▶ Text block:
┏━━
No water shower
A 22-year-old South African developed a gel said to kill 99.9% of bacteria and can be applied directly on the skin as if it were a regular moisturizer. DryBath is the world’s first shower gel that doesn’t require water. For every sachet purchased by its corporate clients, DryBath will offer a free or subsidised sachet to its global charity partners.
Why it matters
Ludwick Marishane had the idea for a DryBath when a friend suggested the idea of having a product that didn’t require him to bathe. The use of the product goes beyond being slightly lazy; airlines, military and people who don’t have easy access to water have seen the benefits of this product. This brings us back to the source of innovation: the best ideas often come from the need for something useful. Are we looking for good ideas in the right place?
Until now, band aids and dressings had to be taken off regularly to ensure the wound had not become infected. All this could become obsolete with new plasters invented by the Fraunhofer Research Institute (EMFT). When a wound has become infected, the pH levels change and the new plaster indicates this by changing colors.
A revolutionary 15-minute female sterilisation procedure has been performed for the first time in the UK. The procedure known as the ‘Adiana Permanent Contraception System’ uses radio waves instead of incisions and has been hailed as the equivalent to a vasectomy for men in terms of ease and recovery speed. Patients may go home as soon as 30 minutes after it is completed.
┗━━
▶ Dataset extract:
┏━━
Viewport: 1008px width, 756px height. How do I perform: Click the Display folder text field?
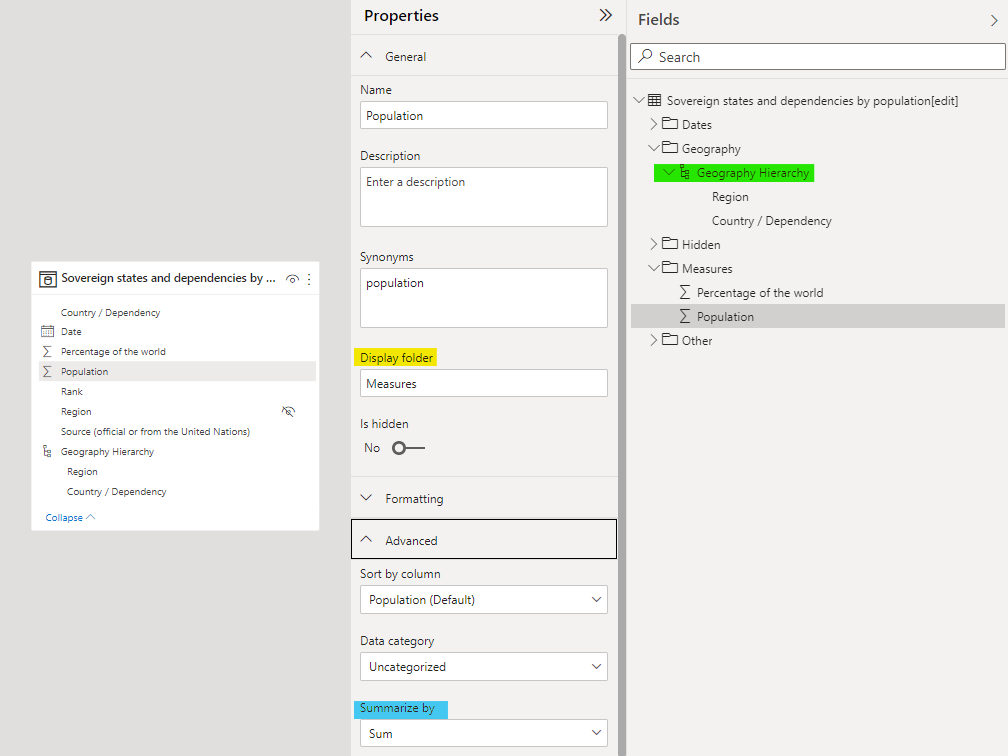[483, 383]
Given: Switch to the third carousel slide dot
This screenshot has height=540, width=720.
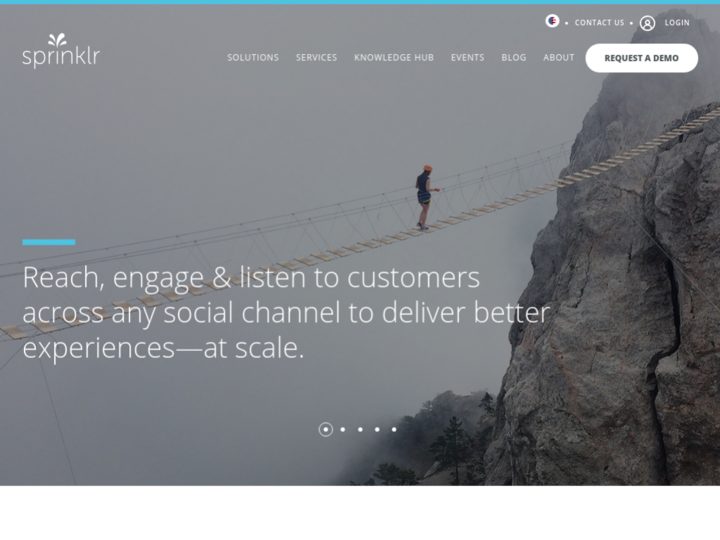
┗━━
▶ Your tasks:
- a) Translate this sentence from the text headed "No water shower" into Spanish: "DryBath is the world’s first shower gel that doesn’t require water."
- b) According to the text headed "No water shower," how soon after the Adiana Permanent Contraception System procedure may patients go home?

▶ Solutions:
- a) DryBath es el primer gel de ducha del mundo que no requiere agua.

- b) Patients may go home as soon as 30 minutes after the procedure is completed.